How the 2013 Pittsburgh Pirates Created Their Own Strikes

The 2013 Pittsburgh Pirates were a team that was built and driven around analytics. This is how they got as many strikes as they possibly could out of their pitchers.

One of the heroes throughout the Pittsburgh Pirates’ postseason runs in 2013 and 2014 was catcher Russell Martin. Martin’s first season with the Pirates cemented himself as a fan favorite, and one of the leaders of the team. With the bat, Martin was so-so with a .226/.327/.377 line, 14 home runs, and 100 OPS+ in 506 plate appearances, but was worth 4.1 bWAR. He had the third highest bWAR on the entire team that year. Clearly, it was his glove where he provided almost all the value. But Martin was the way the Pittsburgh Pirates of 2013 created their own strikes.

Before Martin, you could say that the Pirates didn’t have a good answer at catcher since Jason Kendall’s departure in 2004. From 2005 to 2012, the Pirates had only 1, 3+ bWAR season at the position. That was in 2008 when Ryan Doumit hit .318/.357/.501 with 15 home runs and a 127 OPS+ across 465 plate appearances. But defensively, Doumit was one of the worst catchers in baseball history. Among catchers with at least 1500 innings behind the plate between 2005 to 2011, Doumit ranked 60 out of 63 in defensive runs saved (-33), and cost the Pirates 65 total runs with his awful framing behind the plate from ‘07-’11. That was the worst in all of MLB. It undoubtedly costed the team walks, and runs.

In 2012, the Pirates brought in Rod Barajas to take over for Doumit, and it did not go well. Barajas put up a 73 OPS+, and -1.0 bWAR across 361 plate appearances. He was worth an astoundingly low -21(!) DRS behind the dish, and caught only 6% of all runners trying to take an extra base on him. His framing costed the Bucs 13.5 runs, as he ranked 103 out of 108 total catchers in framing runs saved. Again, the Pirates were giving up runs on below average pitch framing.
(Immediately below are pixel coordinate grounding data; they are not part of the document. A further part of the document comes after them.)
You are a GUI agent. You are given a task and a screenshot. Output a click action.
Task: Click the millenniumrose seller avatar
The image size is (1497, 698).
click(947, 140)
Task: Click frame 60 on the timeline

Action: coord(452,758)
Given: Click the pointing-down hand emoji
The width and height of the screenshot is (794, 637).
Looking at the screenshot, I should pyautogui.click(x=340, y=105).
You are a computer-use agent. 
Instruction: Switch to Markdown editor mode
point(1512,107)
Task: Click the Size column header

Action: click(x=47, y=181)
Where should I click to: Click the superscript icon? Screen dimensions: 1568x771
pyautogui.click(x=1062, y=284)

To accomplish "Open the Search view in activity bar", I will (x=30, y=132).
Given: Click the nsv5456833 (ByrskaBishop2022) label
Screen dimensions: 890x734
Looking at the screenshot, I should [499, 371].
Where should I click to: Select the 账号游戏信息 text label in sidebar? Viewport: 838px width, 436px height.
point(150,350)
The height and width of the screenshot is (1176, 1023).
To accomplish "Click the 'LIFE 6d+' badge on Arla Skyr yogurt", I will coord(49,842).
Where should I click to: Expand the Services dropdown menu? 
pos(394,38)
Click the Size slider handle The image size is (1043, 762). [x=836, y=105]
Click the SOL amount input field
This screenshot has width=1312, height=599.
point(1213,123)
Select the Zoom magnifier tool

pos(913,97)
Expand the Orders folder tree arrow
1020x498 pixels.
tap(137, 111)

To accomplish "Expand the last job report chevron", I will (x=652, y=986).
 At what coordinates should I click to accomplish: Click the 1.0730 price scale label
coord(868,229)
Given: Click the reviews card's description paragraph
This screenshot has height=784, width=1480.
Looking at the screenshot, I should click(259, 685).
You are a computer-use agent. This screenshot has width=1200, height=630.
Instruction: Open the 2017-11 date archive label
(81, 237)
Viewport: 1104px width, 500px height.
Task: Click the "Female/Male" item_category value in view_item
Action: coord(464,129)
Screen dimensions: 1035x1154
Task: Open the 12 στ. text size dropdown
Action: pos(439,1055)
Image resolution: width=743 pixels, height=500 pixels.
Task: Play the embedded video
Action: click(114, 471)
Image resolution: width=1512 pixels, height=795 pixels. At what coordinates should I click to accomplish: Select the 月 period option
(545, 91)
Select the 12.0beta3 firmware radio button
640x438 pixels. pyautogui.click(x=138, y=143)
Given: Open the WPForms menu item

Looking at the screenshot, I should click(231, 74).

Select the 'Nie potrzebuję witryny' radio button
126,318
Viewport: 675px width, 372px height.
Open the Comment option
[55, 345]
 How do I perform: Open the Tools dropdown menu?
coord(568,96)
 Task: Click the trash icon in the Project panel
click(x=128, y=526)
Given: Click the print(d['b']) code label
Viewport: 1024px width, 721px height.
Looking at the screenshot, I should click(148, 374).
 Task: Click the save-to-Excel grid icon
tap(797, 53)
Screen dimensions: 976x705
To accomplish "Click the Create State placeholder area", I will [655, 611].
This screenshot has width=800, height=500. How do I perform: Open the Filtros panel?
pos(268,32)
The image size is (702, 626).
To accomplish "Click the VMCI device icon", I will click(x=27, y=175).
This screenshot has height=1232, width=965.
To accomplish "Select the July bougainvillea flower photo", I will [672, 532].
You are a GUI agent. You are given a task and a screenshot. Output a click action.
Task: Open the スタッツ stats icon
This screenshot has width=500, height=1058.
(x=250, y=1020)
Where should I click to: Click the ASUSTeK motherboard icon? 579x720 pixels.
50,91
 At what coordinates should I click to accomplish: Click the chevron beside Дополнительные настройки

During the 2012-2013 off-season, the Pirates focused on Martin because of his defense and pitch framing. Sure, Martin could hold his own with the bat. Martin had the 7th most home runs, 9th highest ISO, and a strong 10.7% walk rate in 2011 and 2012 among catchers with at least 600 plate appearances. In the book Big Data Baseball by former Pirate beat writer Travis Sawchik, the Pirates found that the most valuable pitchers are strikeout pitchers. Keeping the ball out of play means there is zero percent chance a runner reaches base. But strikeout pitchers were also the most expensive pitchers on the market, and a hard skill to learn. You can’t make a ground ball pitcher a strikeout pitcher. So the Pirates had to find other ways to get strikes. This is where Martin came into play.

Martin was easily one of the best defensive catchers in the game. From his 2006 rookie season up through 2012, Martin had racked up an 8.3 dWAR and a +63 DRS. His DRS total was 2nd in all of baseball in this time span with catchers who had at least 5,000 innings behind the plate. More than Brian McCann (+26), Ivan Rodriguez (+24) and Joe Mauer (+7) combined.

The real value was in Martin’s framing ability. In 2012, Martin helped the New York Yankees save 19.7 runs, which was the 5th most in the MLB. Before 2012, Martin had consistently ranked in the top 5 of framing runs saved, and had the 2nd most framing runs since 2007. Martin, overall, added a 10.2 WPA+, or win probability added to the roster, compared to Barajas’ 6.16 WPA+.

Clearly, the defensive improvement from Barajas to Martin made a large impact on the team. Pirates pitchers greatly improved from 2012 to 2013, despite the few additions made. Their ERA dropped from 3.91 to 3.27, their FIP went from 3.94 to 3.42, and their xFIP went from 3.97 down to 3.58. They also gained 3.1 fWAR between the two seasons. Clearly, pitch framing was also helping the team get more strikeouts. Their K/9 went from 7.48 in 2012 to 7.72 in 2013. The improvements also led to the Pirates getting more first pitch strikes as well.

Martin’s value to the 2013 Pittsburgh Pirates was tremendous. He provided value that can’t be measured in terms of leadership and clubhouse presence that surely helped some of the younger players, but while we can’t measure that, we can easily measure the amount of impact he had on the field. Martin’s pitch framing helped the team get more strikes, and helped the Pirates manufacture outs in a way they wouldn’t have been able to without going out and overpaying for a strikeout pitcher. You can’t make a soft contact pitcher a strikeout pitcher, but you can get more strikes out of a soft contact pitcher if you have a catcher that can frame a pitch very well. The Pirates took this to heart, and produced many more strike calls with Martin behind the plate.